Possibility of impaired pulmonary function is one of the main concern following lung resection. Several studies on pulmonary function after lobectomy showed that the procedure is well tolerated by children in general, but the data are limited to open lobectomy only.15–19 Nonetheless up to 10% of postoperative patients showed impaired PFT results to certain extent, and restrictive pattern with TLC less than 80% of predicted value was the most common finding.15,20 In contrast, all TLC values of the postoperative group were normal in our series. Pleural adhesions, which resulted in restrictive dysfunction because of previous chest infection, was a possible reason for the restrictive pattern on PFT after open lobectomy as suggested by Nakajima et al. 15 Interestingly, this coincided with our patient group since none of them experienced any chest symptom or infection before operation. This may further add weight to the argument for early elective surgery before onset of symptom, on top of the advantages of less adhesion and thus bleeding during operation as well as the potential for compensatory lung growth. On the other hand, resection of CPAM lesions may even improve PFT result since they do not really participate in gaseous exchange, and in extreme case can cause adverse effect on respiratory function if they are sizeable.

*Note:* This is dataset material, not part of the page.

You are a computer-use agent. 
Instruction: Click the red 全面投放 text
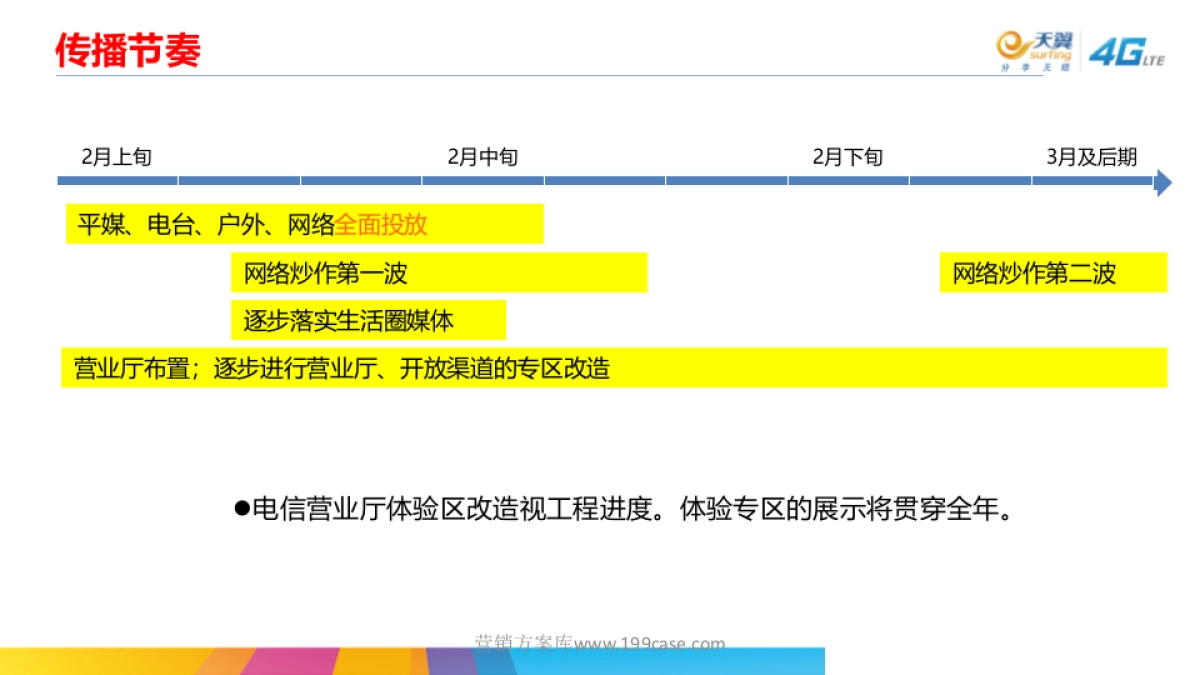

From our study, we found that the PFT result of patients after thoracoscopic lobectomy was comparable to the control group, who were expected to have a perfectly normal lung function. Nevertheless, we were not able to compare the result with open lobectomy directly since no such patient was included into the study. The result of the study is limited by the small sample size so the conclusion may not be generalized, which also hinders the reliability of further subgroup analysis. The short follow-up time means that only medium term result can be revealed.
In conclusion, CPAM patients in our series have normal lung function after thoracoscopic lobectomy at medium term. A larger scale prospective study with longer follow-up time is necessary to confirm the long term result.
Footnotes
Disclosure Statement
No competing financial interests exist.